First, our study is not without important limitations. These include a relatively small sample size which increases risk for type II errors. Second, 2 of the 21 participants with gSAD were taking bupropion. Even though the medication was stable before the study and remained unchanged during the study, and these participants did not serve as outliers in a priori findings as indicated by scatterplots, any influence it may have had on other outcomes cannot be ruled out. Third, the lack of a waitlist group to serve as a control for changes in symptoms unrelated to treatment reduces our ability to draw firm conclusions about neural predictors of CBT response. Fourth, replication in an independent sample is necessary before conclusions can be made as to the clinical relevance of our findings.
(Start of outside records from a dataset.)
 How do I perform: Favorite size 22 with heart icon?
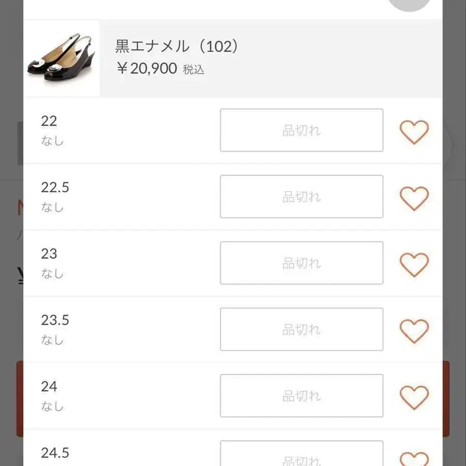pos(414,132)
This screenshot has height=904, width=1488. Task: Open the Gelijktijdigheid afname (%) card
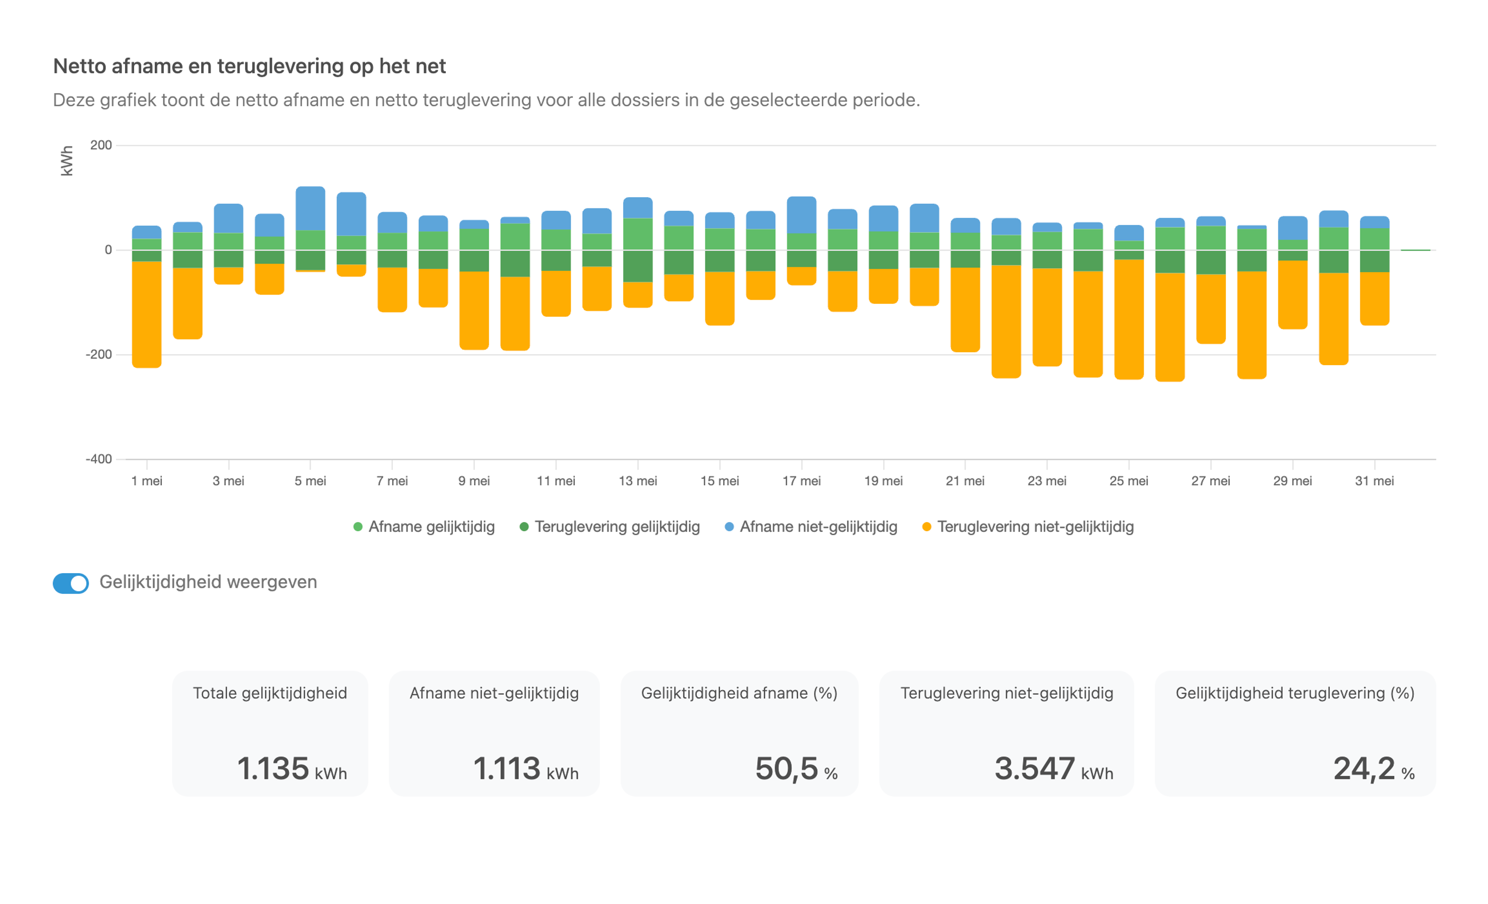coord(739,734)
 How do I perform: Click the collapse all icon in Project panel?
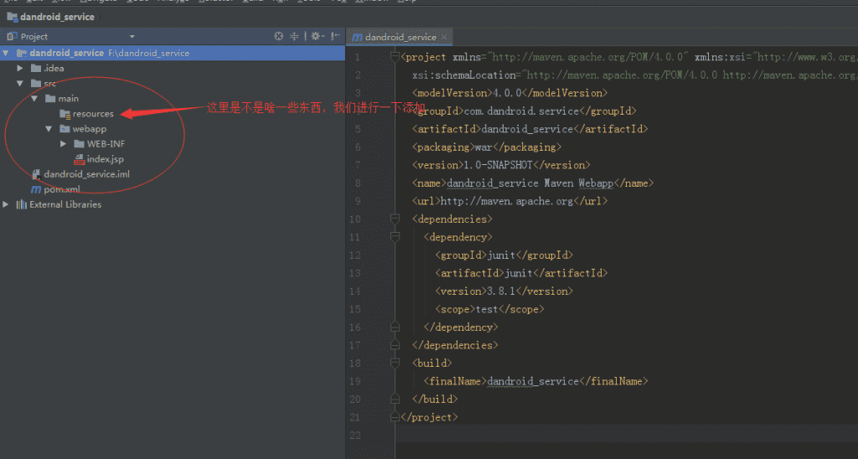(295, 37)
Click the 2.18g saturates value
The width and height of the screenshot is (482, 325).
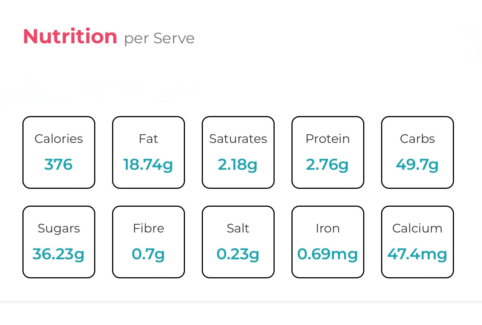click(238, 165)
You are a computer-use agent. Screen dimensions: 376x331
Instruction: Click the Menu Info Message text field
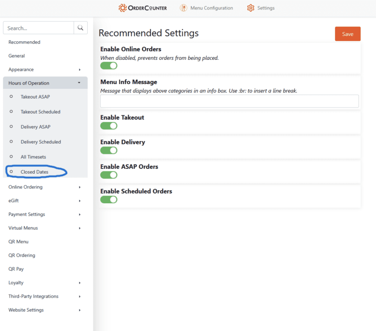pyautogui.click(x=229, y=101)
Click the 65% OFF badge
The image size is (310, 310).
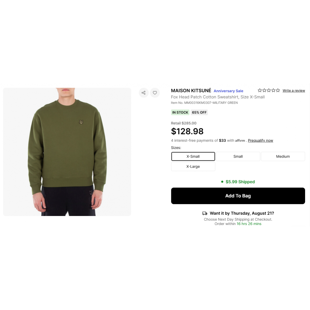(x=199, y=112)
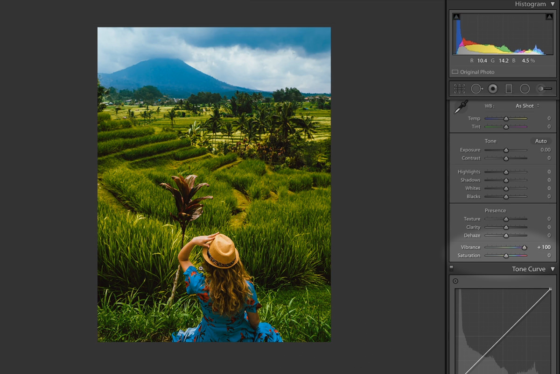Click the Original Photo label
The width and height of the screenshot is (560, 374).
[476, 72]
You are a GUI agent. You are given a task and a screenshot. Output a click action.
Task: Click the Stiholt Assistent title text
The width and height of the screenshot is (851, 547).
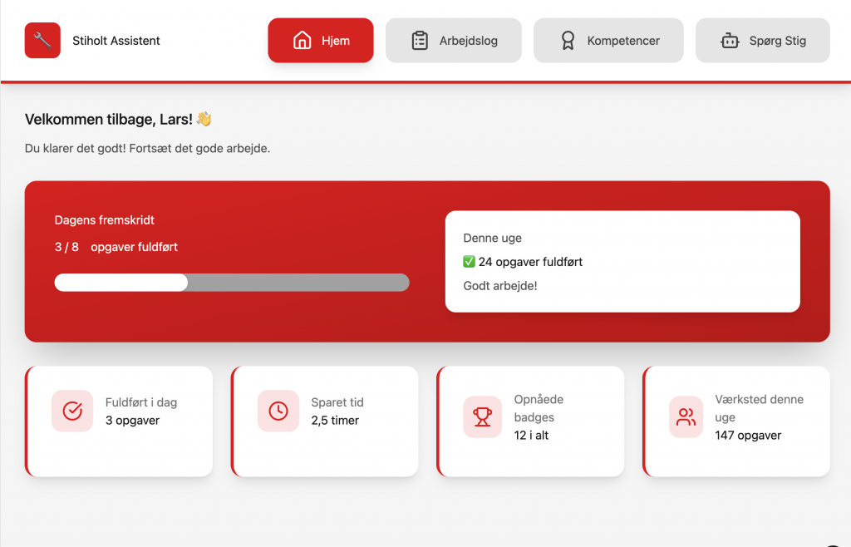click(x=116, y=41)
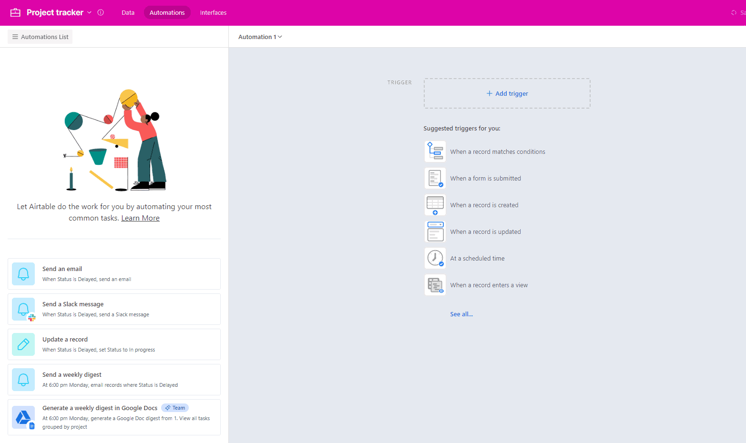Image resolution: width=746 pixels, height=443 pixels.
Task: Select the 'Send a weekly digest' template card
Action: (114, 380)
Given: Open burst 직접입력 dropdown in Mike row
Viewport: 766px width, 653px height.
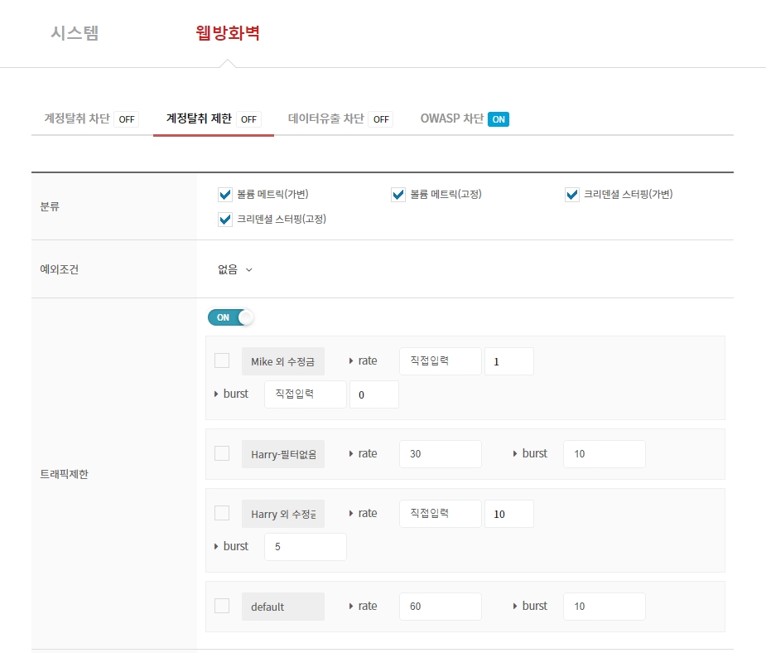Looking at the screenshot, I should 305,394.
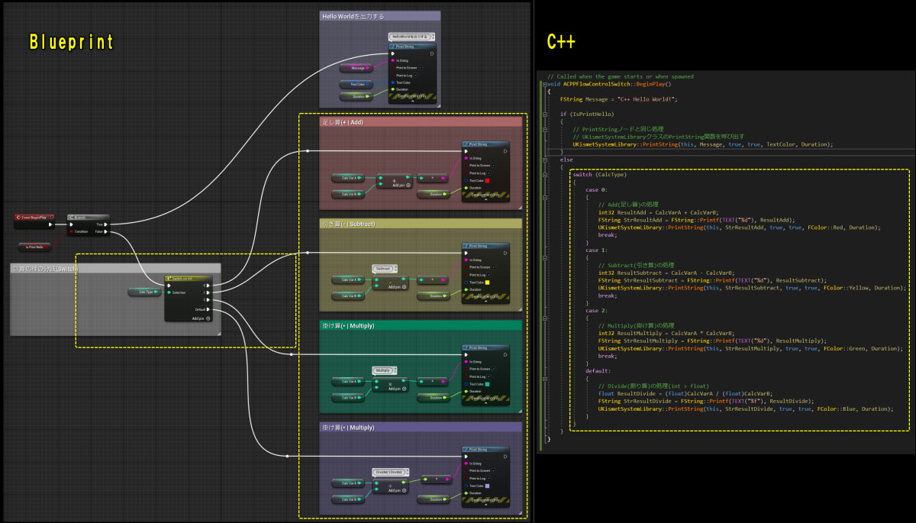Toggle Print to Screen on Hello World Print String
This screenshot has width=916, height=523.
point(420,68)

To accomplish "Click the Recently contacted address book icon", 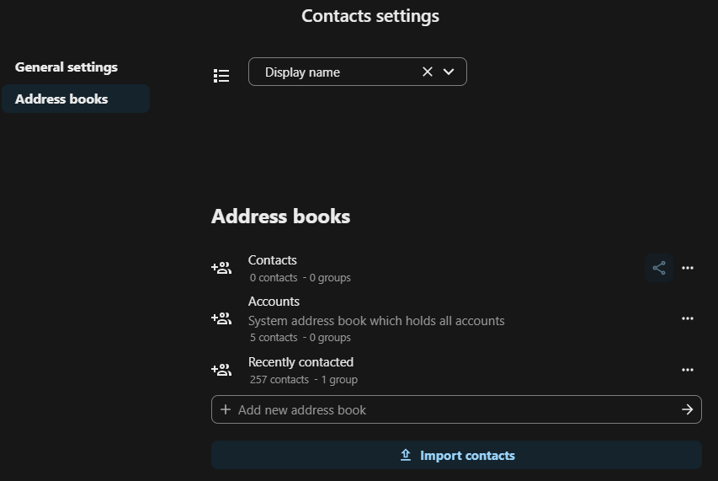I will (221, 370).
Fifth, connectivity results were limited to the bilateral amygdala. Future studies may want to “seed” prefrontal regions implicated in emotion regulation (e.g., dorsolateral, dorsomedial prefrontal cortex; orbitofrontal cortex; anterior cingulate cortex; [5]) to examine their relationship with the amygdala and ability to predict CBT success. Sixth, the lack of independent evaluators of treatment fidelity and symptom change warrants replication and further investigation. Despite limitations, findings suggest individual differences in intrinsic amygdala-prefrontal connectivity can help explain the heterogeneity in response to CBT in gSAD. Findings also indicate resting-state fMRI may be a useful approach in identifying brain-based biomarkers in treatment response. Among the advantages of resting-state biomarkers is the ease of application across other internalizing psychopathologies that may have common pathophysiology and for which CBT is an empirically validated treatment option (e.g., post-traumatic stress disorder, major depressive disorder).